# Spence's Tivo Thinks He is Gay



## Karl Foster (Mar 23, 2002)

Did anyone besides me watch "King of Queens" last night? Spence (a supporting character) got a Tivo, and was showing off to a friend how "intuitive" a Tivo is by recording his likes and dislikes. As he is reading down the list he comes across the following programs:

Priscilla, Queen of the Desert
The Greg Lougainis Story
Men's Ice Dancing
Judy Garland in Concert
Queer as Folk

At first it just seems like a shameless product placement, then Spence reads the list and exclaims - "Tivo thinks I'm Gay!" It was classic.


----------



## James_F (Apr 23, 2002)

My TiVo thinks I like Mexican Soap Operas. I'm actually thinking of getting into one.


----------



## gcutler (Mar 23, 2002)

That was a scene a few weeks ago on "Mind of the Married Man" on HBO. The main character tries to convince TiVo he isn't gay by recording all the stuff on Playboy and Skinemax. But then the wife thinks shes married to a pervert. I wonder whom stole the idea from whom?
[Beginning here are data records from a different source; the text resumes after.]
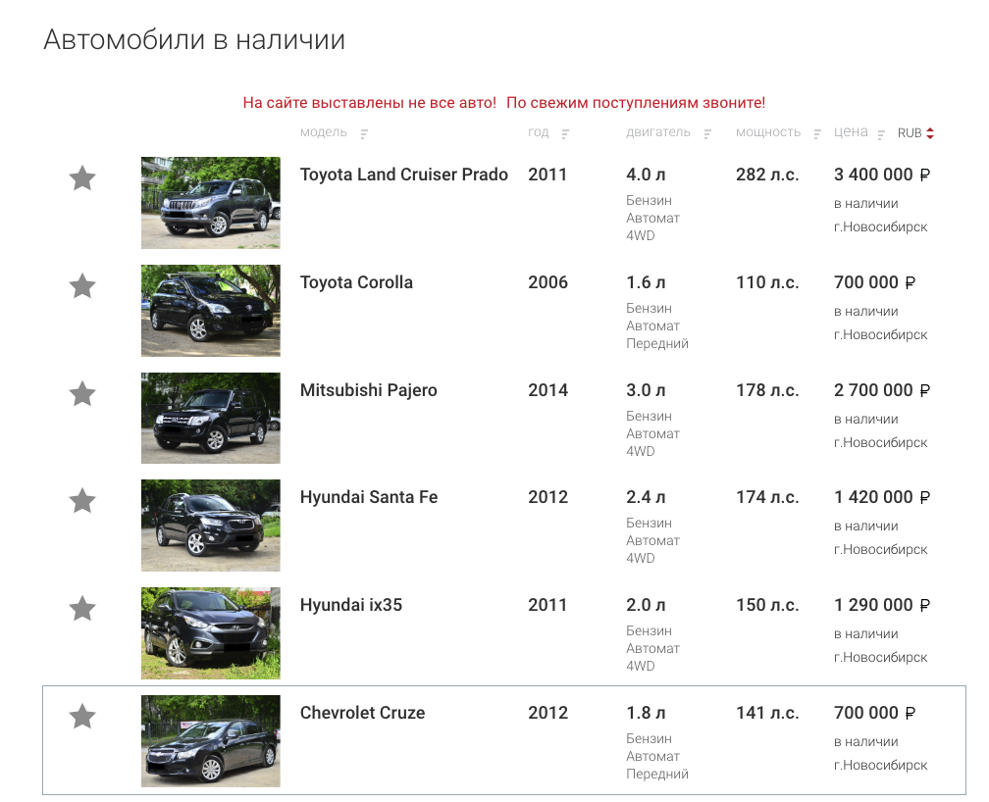
Task: Favorite the Chevrolet Cruze with star icon
Action: pyautogui.click(x=82, y=717)
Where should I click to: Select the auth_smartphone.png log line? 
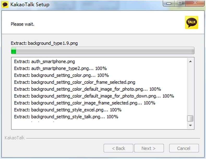45,62
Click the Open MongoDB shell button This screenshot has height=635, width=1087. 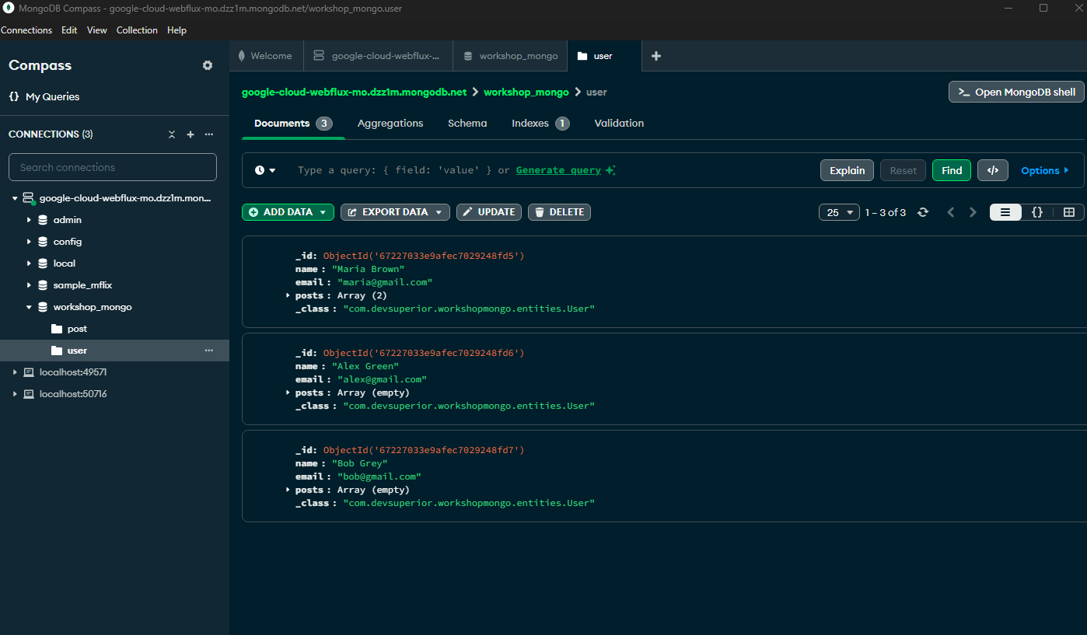tap(1015, 92)
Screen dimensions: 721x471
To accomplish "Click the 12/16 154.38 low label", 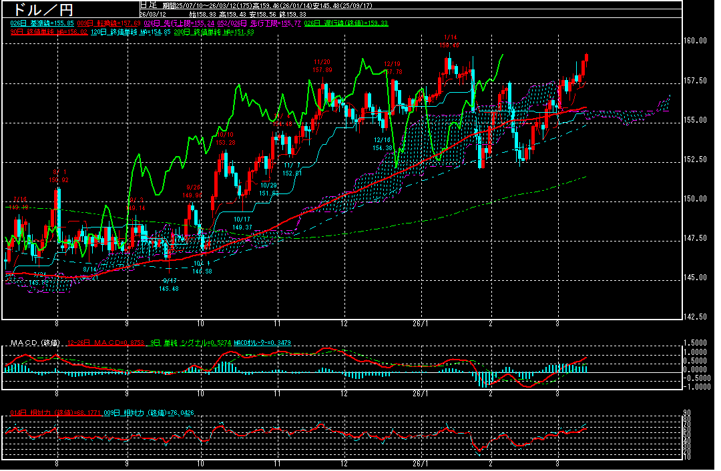I will pyautogui.click(x=382, y=143).
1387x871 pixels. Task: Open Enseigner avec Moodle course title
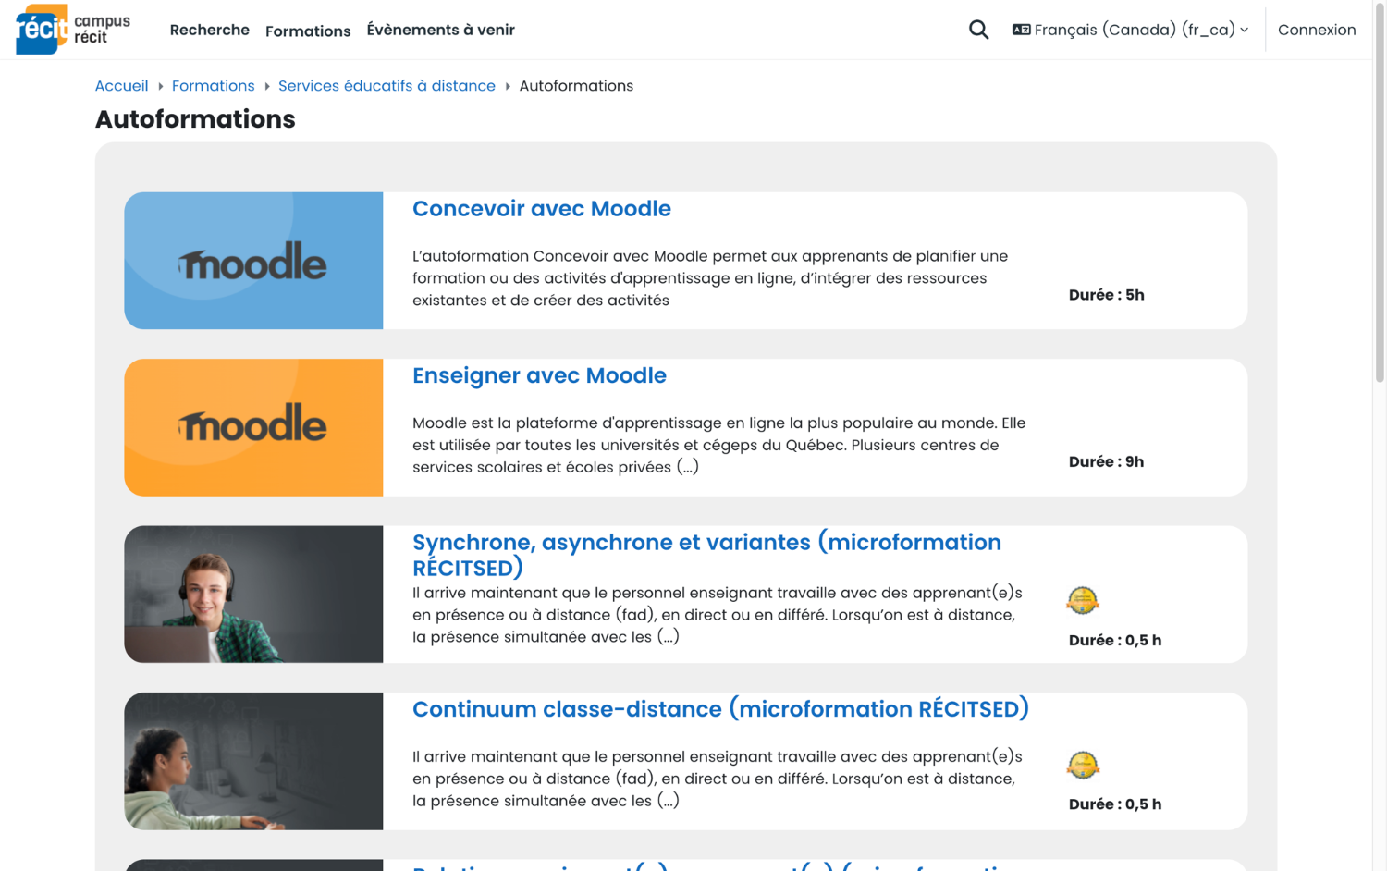point(539,375)
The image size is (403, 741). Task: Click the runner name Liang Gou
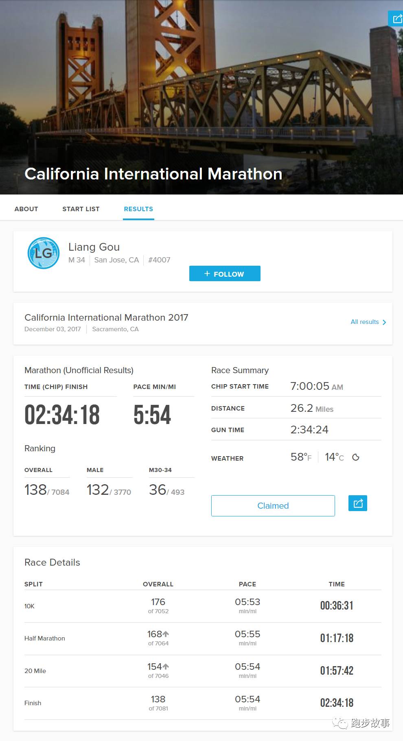94,247

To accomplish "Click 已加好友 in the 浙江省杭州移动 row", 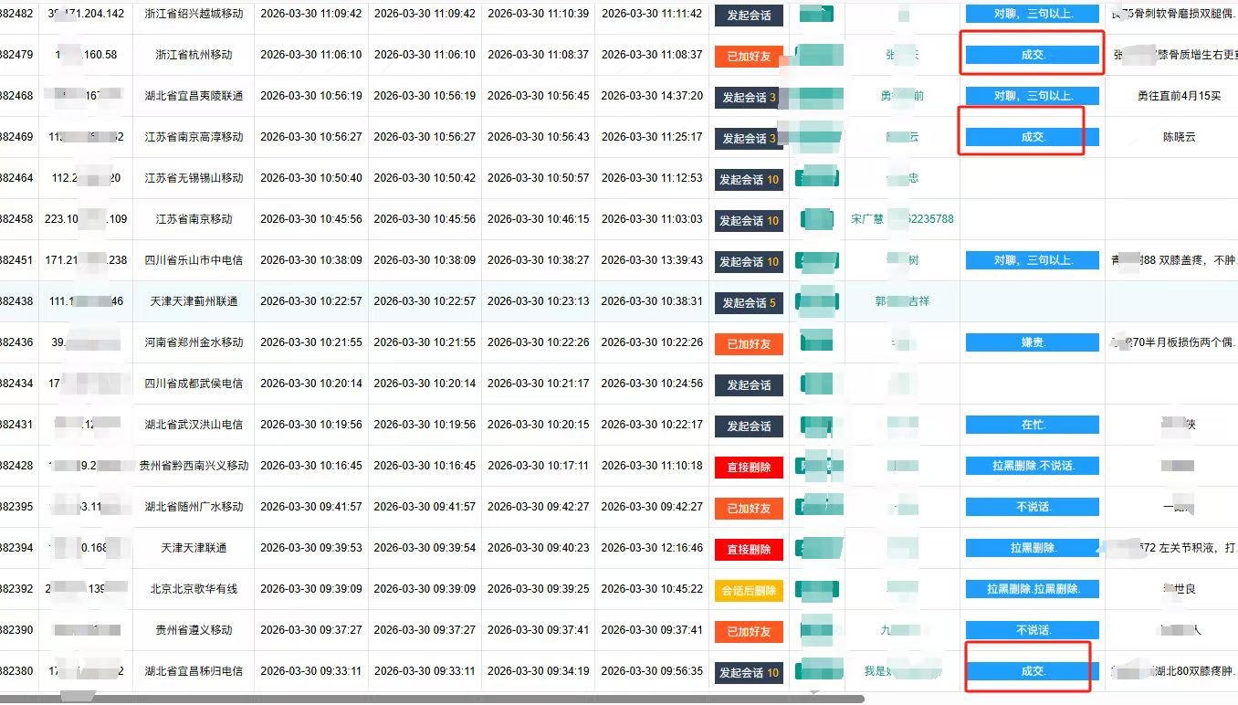I will pos(748,56).
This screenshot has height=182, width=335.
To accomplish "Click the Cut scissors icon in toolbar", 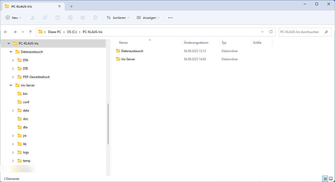I will click(x=33, y=18).

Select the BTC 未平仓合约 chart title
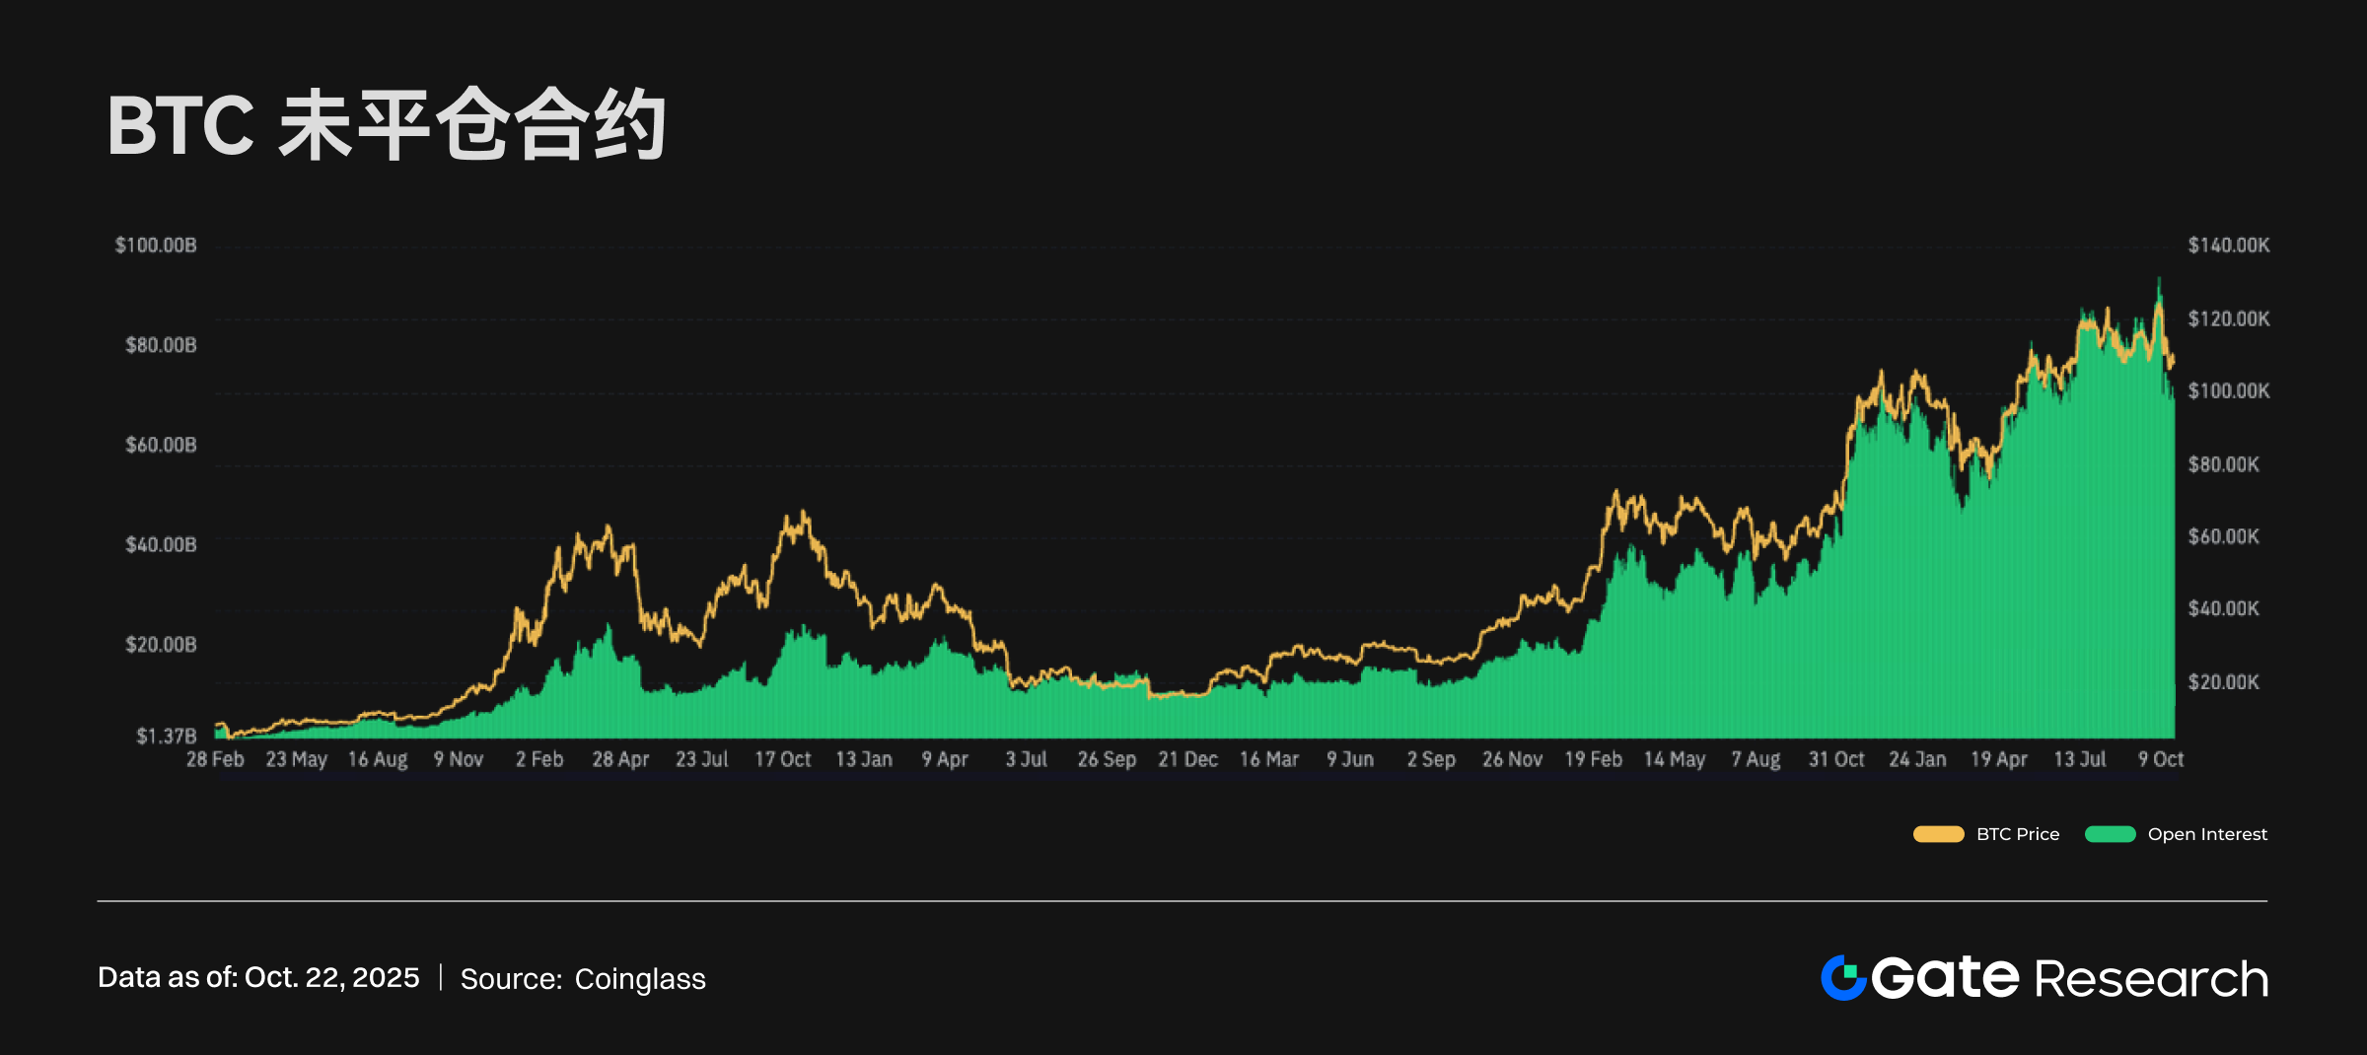(x=387, y=125)
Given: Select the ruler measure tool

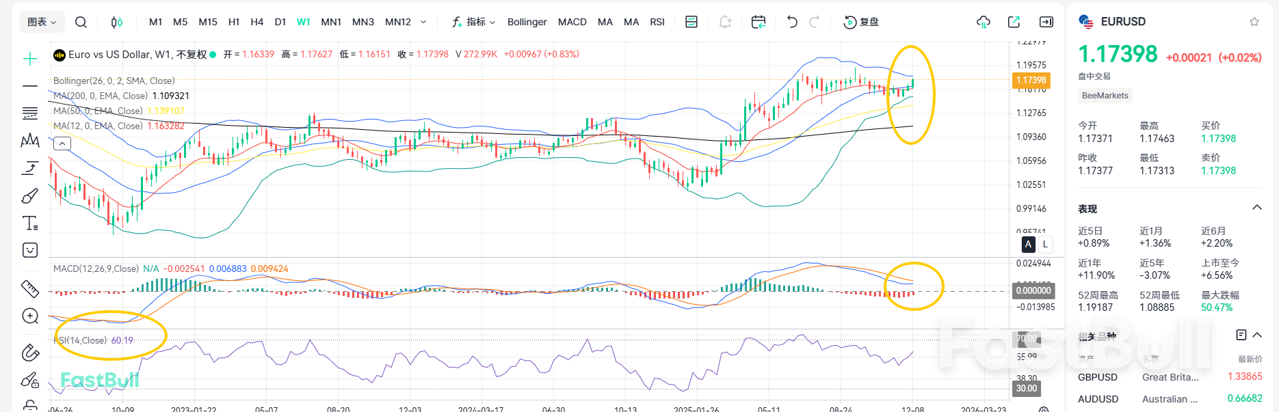Looking at the screenshot, I should pos(30,289).
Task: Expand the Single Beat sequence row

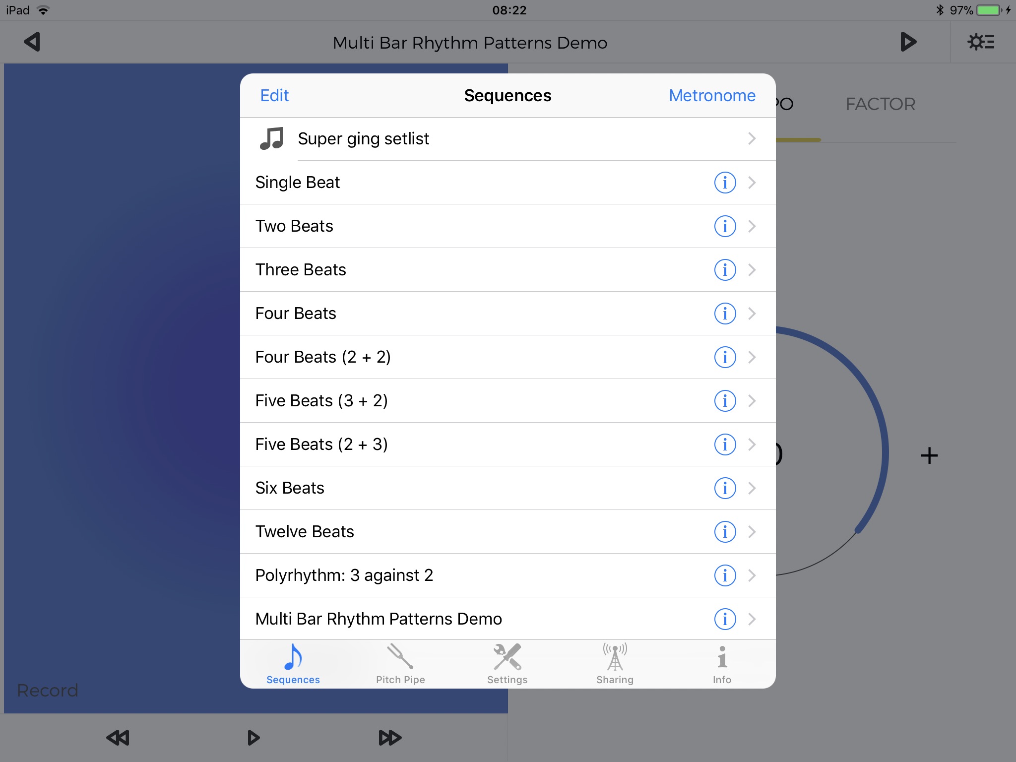Action: pyautogui.click(x=751, y=183)
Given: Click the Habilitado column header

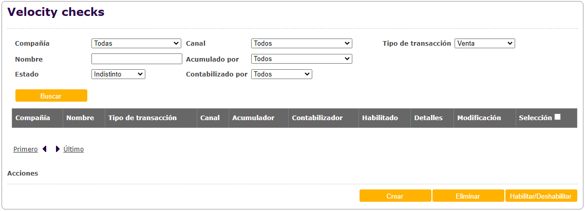Looking at the screenshot, I should point(380,118).
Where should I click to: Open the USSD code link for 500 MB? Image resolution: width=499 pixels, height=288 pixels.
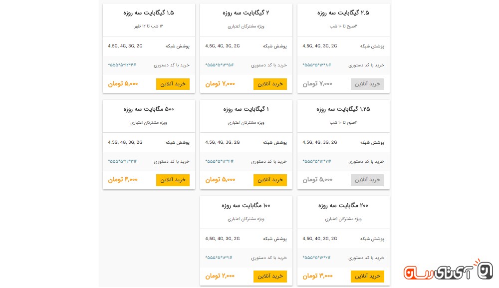(x=122, y=161)
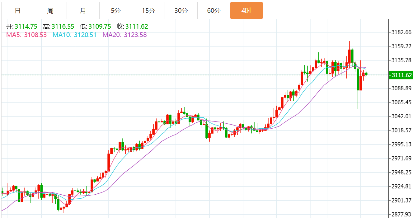Click the highlighted 4时 tab

(246, 11)
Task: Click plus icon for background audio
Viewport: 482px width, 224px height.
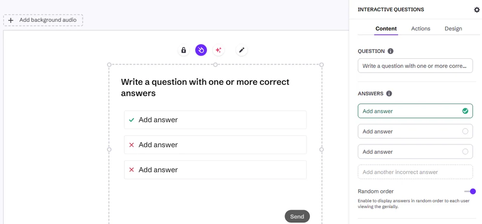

My TiVo thinks I like bad family sitcoms with Urkel or Bob Saget.

I friend had me tape a few shows to fill up an 8 hours tape of the playboy channel, and TiVo had a different opinion of me. I have been recording some appearances by Michael Moore about his new movie and now TiVo thinks I am a news junkie.


----------



## Richard King (Mar 25, 2002)

> I have been recording some appearances by Michael Moore ...... and now TiVo thinks I am a news junkie.


TiVo is totally confused in this case. It thinks you are a news junkie when it should think you are a fiction junkie.


----------